The advent of a second independent method to determine the NVC is helpful to increase the diagnosis rate. Even though the PS used independently had a lower sensitivity and specificity when compared to the standard criteria, the use of both diagnostic methods in conjunction increased the sensitivity to 99%.

This new MRI criteria is helpful for the diagnosis of NVC in patients with HFS, not in terms of being a substitute of the standard pattern, but as a complementary diagnostic method.

This paper has several limitations that should be highlighted. The sample size of this study was determined by the number of patients meeting the inclusion criteria rather than based on sample size calculation. The sample size of 35 patients may influence the sensitivity of the MRI evaluation, and a higher number of patients would better approximate the epidemiologic values calculated in this study. A single center study may bias the evaluation of the MRI and also the agreement between the neuroradiologists (even though they evaluated the cases independently, the proximity and weekly radiological discussion of skull base cases may interfere in the evaluation). The patients were not submitted to a 3D time-of-flight magnetic resonance angiography, which was recently described as having the better diagnostic performance for detecting NVC in patients with trigeminal neuralgia or HSF [23]. On the other hand, the interpretation of the exams by neuroradiologists focused on skull base pathologies may overestimate the sensitivity of the standard MRI evaluation. The moderate correlation index for the PS may be due to the low familiarity of the neuroradiologists with this sign, but also may represent variable interpretation of the sign. Finally, the purpose of the study was to describe a new MRI finding for HFS and to analyze its frequency patterns. The MRI images were retrospectively assessed; therefore, the presence of the PS was not used as a criterion for surgery indication in the cases included in this sample. However, it is important to emphasize that the senior author has been using this sign as an easy method of corroboration with the patient’s symptomatology, which is the most important factor to indicate surgery. In addition, the study’s design (cross-section) is not ideal for evaluating outcomes.

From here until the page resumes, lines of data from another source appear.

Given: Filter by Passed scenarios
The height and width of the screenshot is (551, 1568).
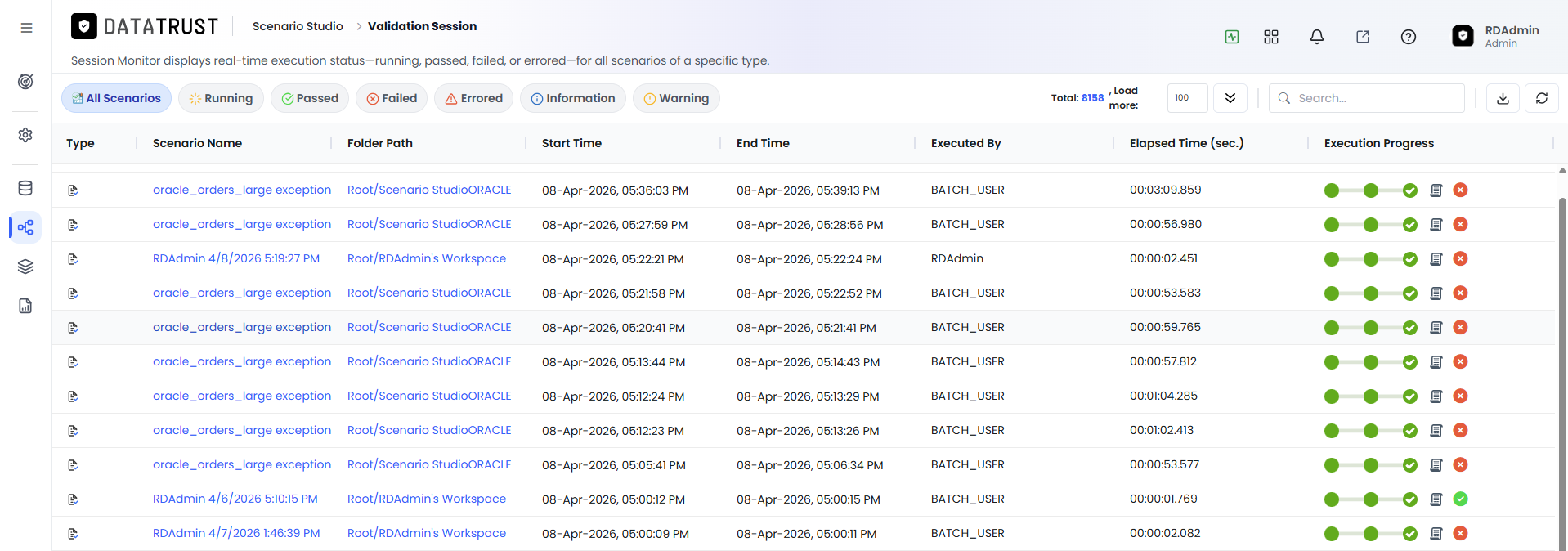Looking at the screenshot, I should 310,98.
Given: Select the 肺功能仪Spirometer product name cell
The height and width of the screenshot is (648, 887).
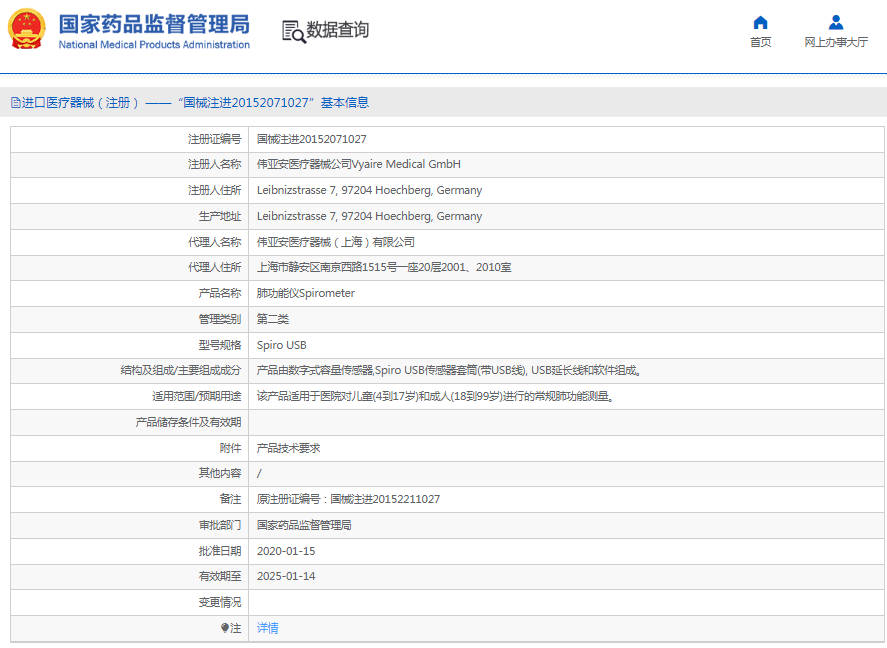Looking at the screenshot, I should click(x=306, y=293).
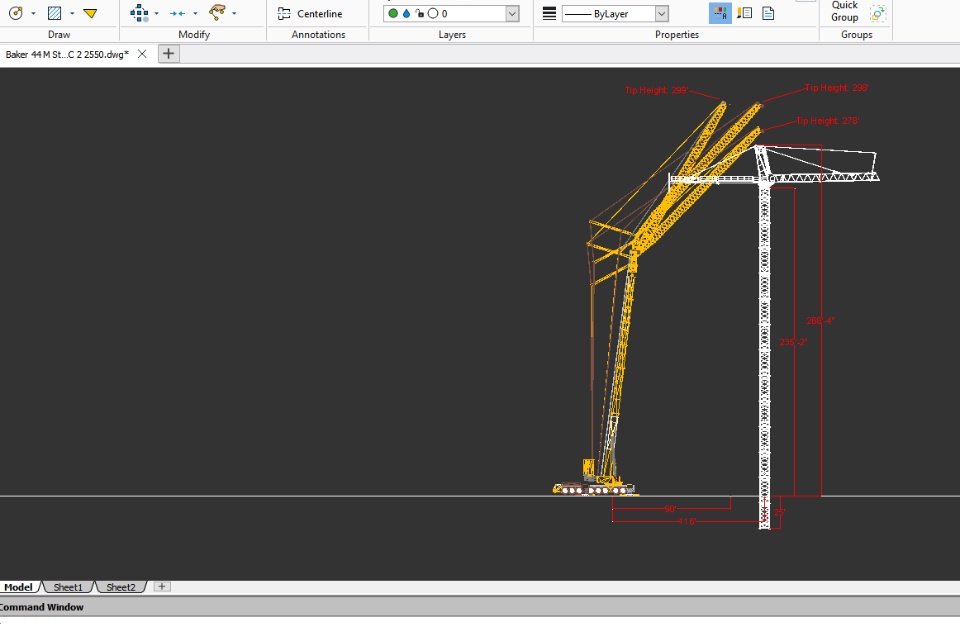The height and width of the screenshot is (627, 960).
Task: Open the ByLayer linetype dropdown
Action: pos(661,14)
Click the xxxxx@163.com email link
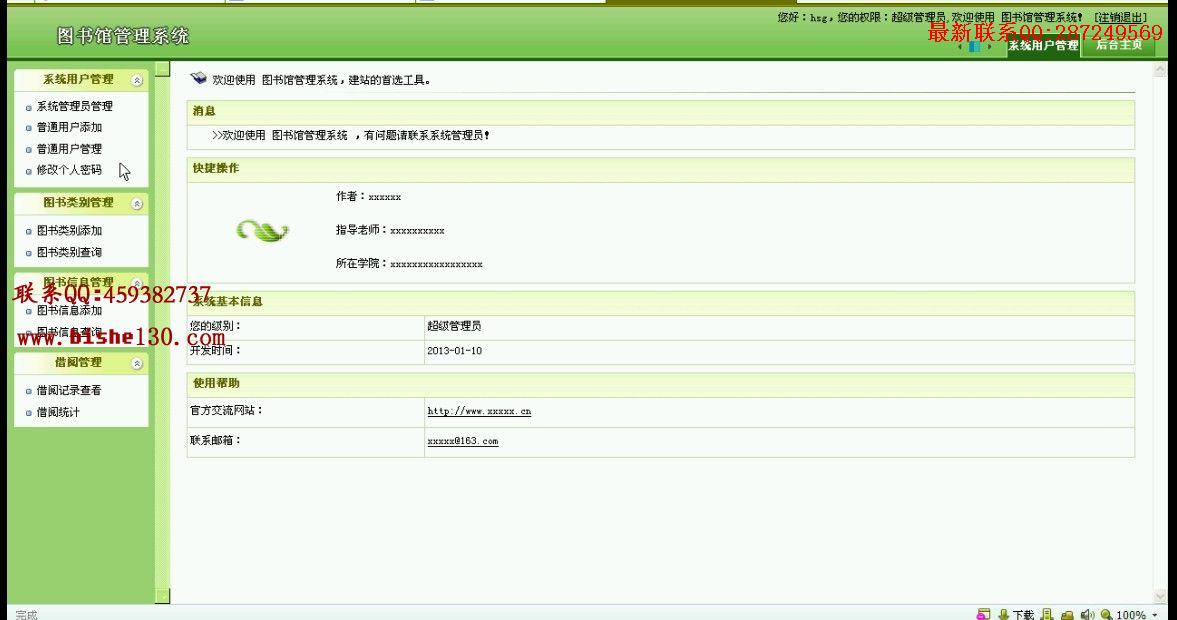This screenshot has width=1177, height=620. (462, 441)
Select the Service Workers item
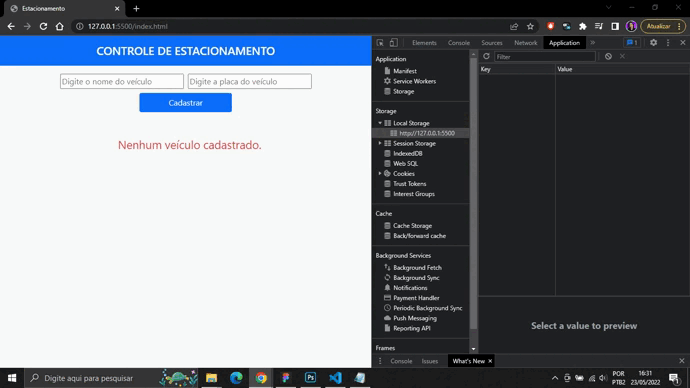 point(414,81)
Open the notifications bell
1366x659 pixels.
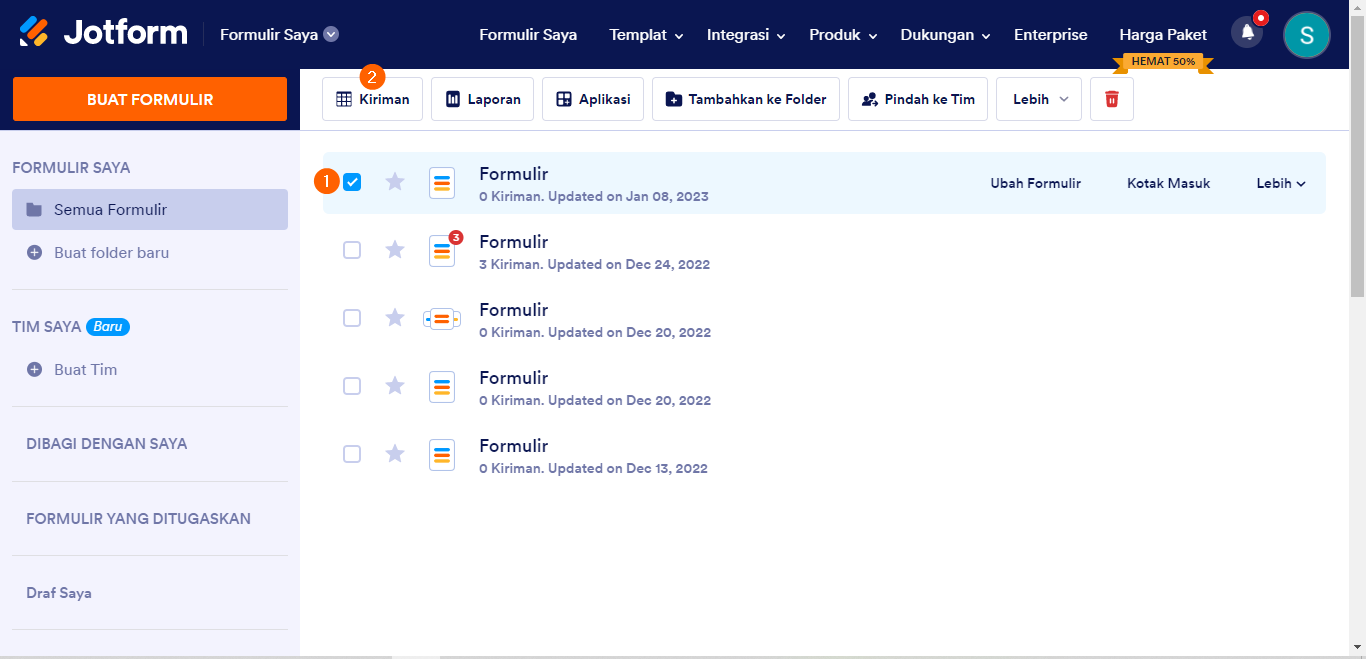point(1247,33)
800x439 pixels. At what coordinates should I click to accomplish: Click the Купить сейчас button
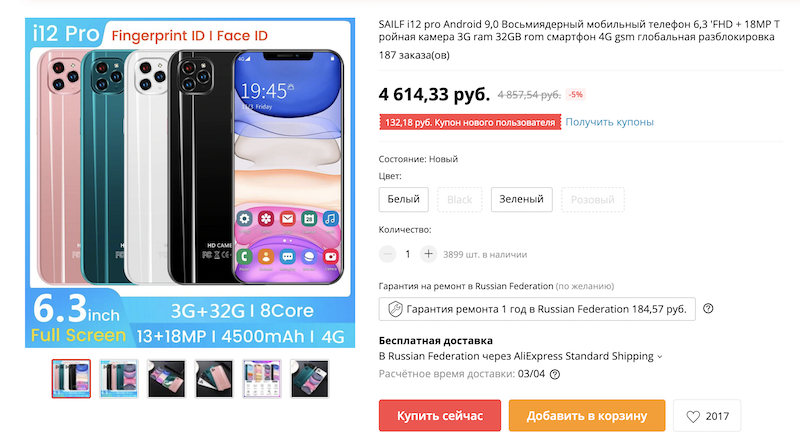(440, 416)
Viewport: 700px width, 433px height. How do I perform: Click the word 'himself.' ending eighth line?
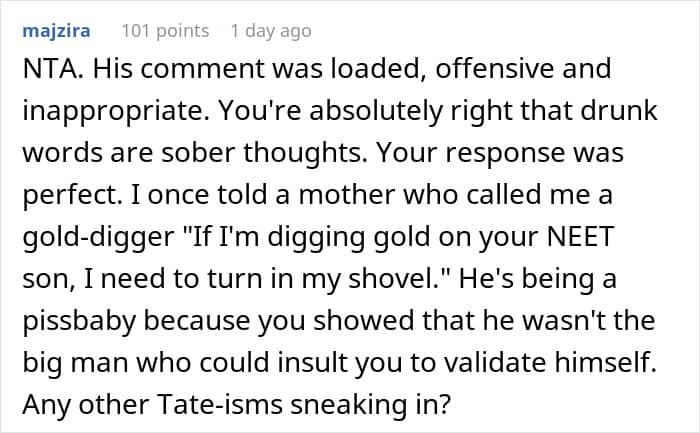(x=606, y=363)
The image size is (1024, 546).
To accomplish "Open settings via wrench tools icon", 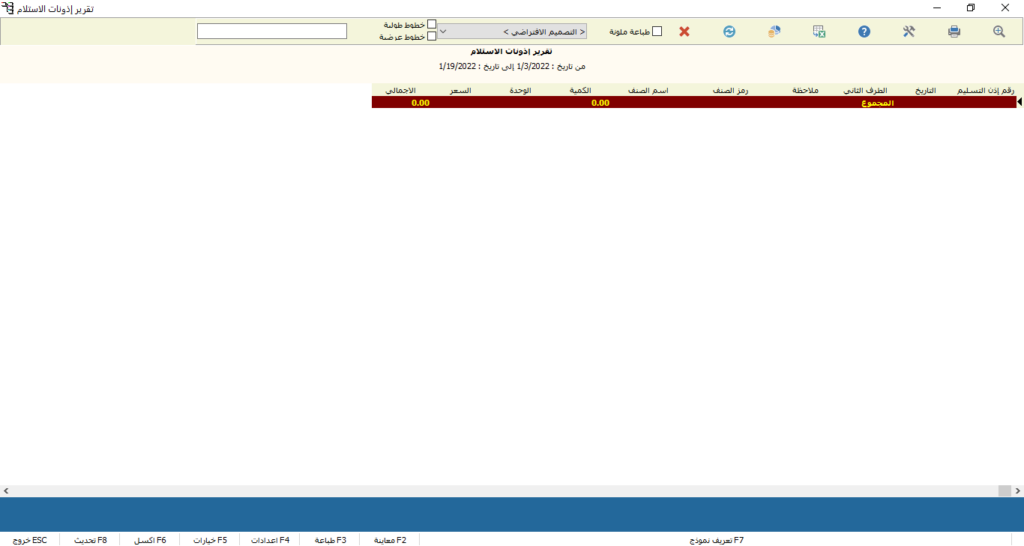I will click(909, 32).
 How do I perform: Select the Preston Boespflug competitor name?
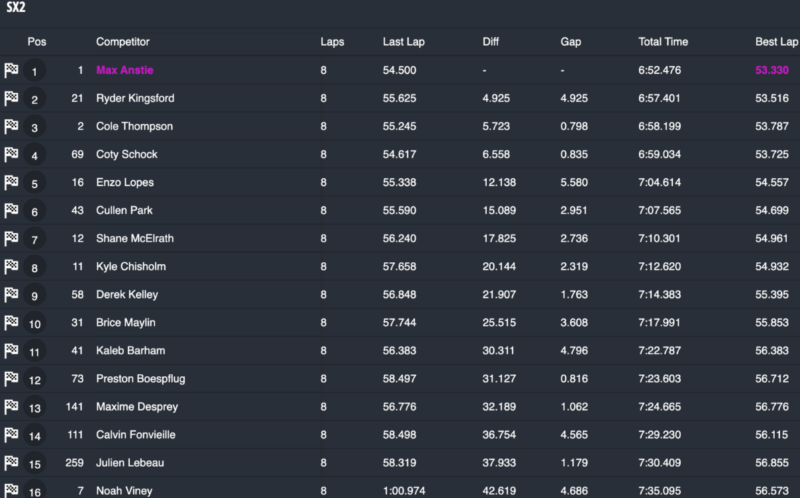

To determine if the presence of the PS helps to achieve a better surgical result, it is necessary to perform a longitudinal study (either prospective or retrospective, which are cohort and case-control, respectively).

Despite the limitations discussed above, the main strength of this paper is to describe an MRI sign that is helpful in the diagnosis of NVC for HFS in cases where the standard diagnosis is doubtful or not visualized. Additionally, the evaluation of the PS is performed with regular MRI protocols and does not require any additional or different image acquisitions (it does not increase the cost of the exam, extra gadolinium infusion is not necessary, and it does not present any increased risk for the patients). The only additional work required to evaluate the presence of the PS is a supplementary examination of the T1WI and FIESTA axial acquisitions by the radiologists to evaluate for the presence of the PS.

5. Conclusions

The PS is helpful in determining the neurovascular conflict point for diagnosis in patients with HFS. The presence of this sign, combined with the standard evaluation, increases the sensitivity of the MRI to over 99%, without increasing risk of harm to patients or resulting in additional costs.